Before he signs a state budget, Governor Schwarzenegger insists that the Democrat-controlled California assembly:
#1: Reverse the massive and RETROACTIVE increase in pension formulas enacted 11 years ago.
#2: Prohibit “spiking” – the practice of giving someone a big raise in his last year of work so his pension is boosted.
#3: Require public pension funds to make truthful financial disclosures to the public.
#4: Require public pension funds to use REALISTIC projected rates of return.
#5: End the “annuity give-away” they passed in 2003.
#6: Require employees to up their contributions.
#7: End the immoral practice of pension fund board members accepting gifts or even campaign contributions from lobbyists, salesmen, unions and other special interests.
#8: Establish a rainy day fund.

So far, his demands are falling on deaf ears. The Washington Examiner published a piece two days before the Guv’s op-ed titled “California rejects even modest pension reform.” In fact, recent California legislation allows government employees to PAD their pensions during their last year on the job. “We should be taking away the candy, not adding more,” Marcia Fritz of the California Foundation for Fiscal Responsibility complained to the Los Angeles Times.

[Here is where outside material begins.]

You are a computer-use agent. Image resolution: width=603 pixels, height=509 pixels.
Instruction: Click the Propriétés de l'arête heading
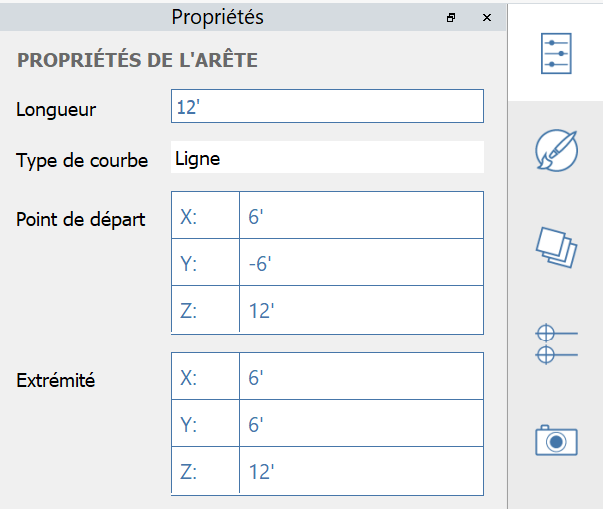click(x=137, y=61)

There is one state, though, that has addressed the pension black hole. Any guesses? Yep – it’s Utah. In March, the state legislature became the first in the nation to pass a major overhaul of the state’s defined benefit pension system after it lost 30 percent of its assets ($4 billion) in the stock market. All current employees are “held harmless” and will continue in the current system. All new workers hired after July 1, 2011 can choose to enroll in either a 401(k) or a hybrid pension system that caps state contributions at 10 percent of employees’ salaries – no matter what the stock market does.

I admit – this one flew under my radar during the last session. I went to a couple of committee meetings where it was discussed and heard blah, blah, blah, actuarial tables, blah, blah. I did understand Representative John Dougall who said something like this on the House floor: “Without these changes, pensions blow a HUGE hole in the state budget and we go bankrupt.” (Dougall didn’t think Utah’s changes went far enough, by the way.)

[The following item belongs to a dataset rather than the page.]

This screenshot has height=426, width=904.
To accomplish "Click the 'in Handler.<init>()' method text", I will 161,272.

According to the Washington Examiner,

Utah state Senator Dan Liljenquist, who sponsored the legislation, said it was the only way to honor current pension commitments and also keep unfunded pension liabilities from bankrupting his state.

Other states have tried increasing retirement age, scaling back retiree benefits, freezing cost of living increases and requiring employees to start contributing to their pension plans, but hybrid plans like Utah’s are increasingly viewed as the best way to keep government promises to current employees while scaling them back to sustainable levels for future workers.

We’ve completely eliminated the pension-related bankruptcy risk. This is exactly what California needs to do,” Liljenquist told The Examiner, adding that all the public unions in Utah were initially opposed to the idea. “But they eventually realized that we preserved benefits for current employees, and if we go bankrupt, all pensioners will be out of luck.”

Contrast that with California’s irrational ability to make even minor adjustments to its unsustainable pension system, virtually guaranteeing its own demise.

I still don’t fully understand all the ins and outs of pension systems – but I do recognize a broken, unsustainable system when I see one. I don’t buy for one second the line that “California is too big to fail” (nor do the companies leaving CA and flocking to Utah, apparently). I wish Governor Schwarzenegger luck in pulling his state back from the brink.

State budgets without pension reform

August 27, 2010

Got it? Good.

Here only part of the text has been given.